8 Nu trad Aaron tot het altaar en slachtte zijn zondofferstier.

9 Daarop brachten de zonen van Aaron het bloed tot hem; hij doopte zijn vinger daarin en streek het aan de hoornen van het altaar; waarna hij het overige op den onderrand des altaars uitgoot.

10 Het vet, de nieren en de leverkwabbe van het zondoffer ontstak hij op het altaar, zoals de Heer Mozes bevolen had.

11 En het vlees met de huid verbrandde hij buiten de legerplaats.

12 Daarna slachtte hij het brandoffer; de zonen van Aaron reikten hem het bloed over, en hij sprengde het rondom aan het altaar.

13 Daarna reikten zij hem het brandoffer over, behoorlijk in stukken gehouwen, benevens den kop, en hij ontstak die op het altaar.

14 Toen wies hij de ingewanden en de poten af en ontstak ze met het brandoffer op het altaar.

15 Voorts bracht hij de gave des volks: hij nam den zondofferbok des volks, slachtte hem en handelde er mede als met het eerste zondoffer.

16 Vervolgens droeg hij het brandoffer op en bracht het volgens den regel.

17 Ook bracht hij het meeloffer, nam er een handvol uit en ontstak dit op het altaar--buiten het morgenoffer om.

18 Daarna slachtte hij den stier en den ram, de dankoffers des volks. De zonen van Aaron reikten hem het bloed over, en hij sprengde het rondom aan het altaar.

19 De vetdelen van den stier en den ram, den vetstaart, het dekvet, de nieren en de leverkwabbe,

20 die vetdelen plaatste hij op de borststukken, ontstak de vetdelen op het altaar

21 en bewoog voor den Heer de borststukken met den rechterschenkel als een aanbiedingsgave, zoals de Heer Mozes bevolen had.

22 Ten slotte hief Aaron zijn handen over het volk op en zegende het. Toen daalde hij af, na het zondoffer benevens de branden de dankoffers gebracht te hebben.

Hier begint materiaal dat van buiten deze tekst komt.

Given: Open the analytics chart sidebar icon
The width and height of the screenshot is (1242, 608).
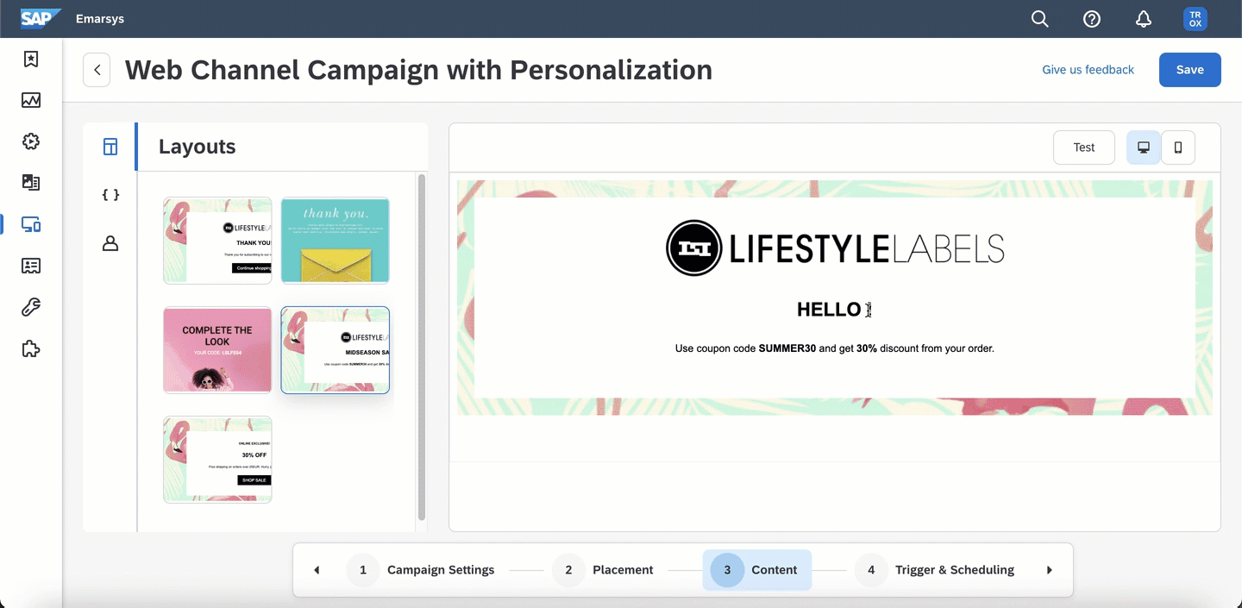Looking at the screenshot, I should click(x=31, y=100).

23 Daarna gingen Mozes en Aaron de tent der samenkomst binnen en zegenden, na haar weder verlaten te hebben, het volk. Nu verscheen de heerlijkheid des Heeren aan het gehele volk,

24 en vuur ging van voor den Heer uit en verteerde op het altaar het brandoffer en de vetdelen. Toen het ganse volk dit zag, juichte het en viel op het aangezicht.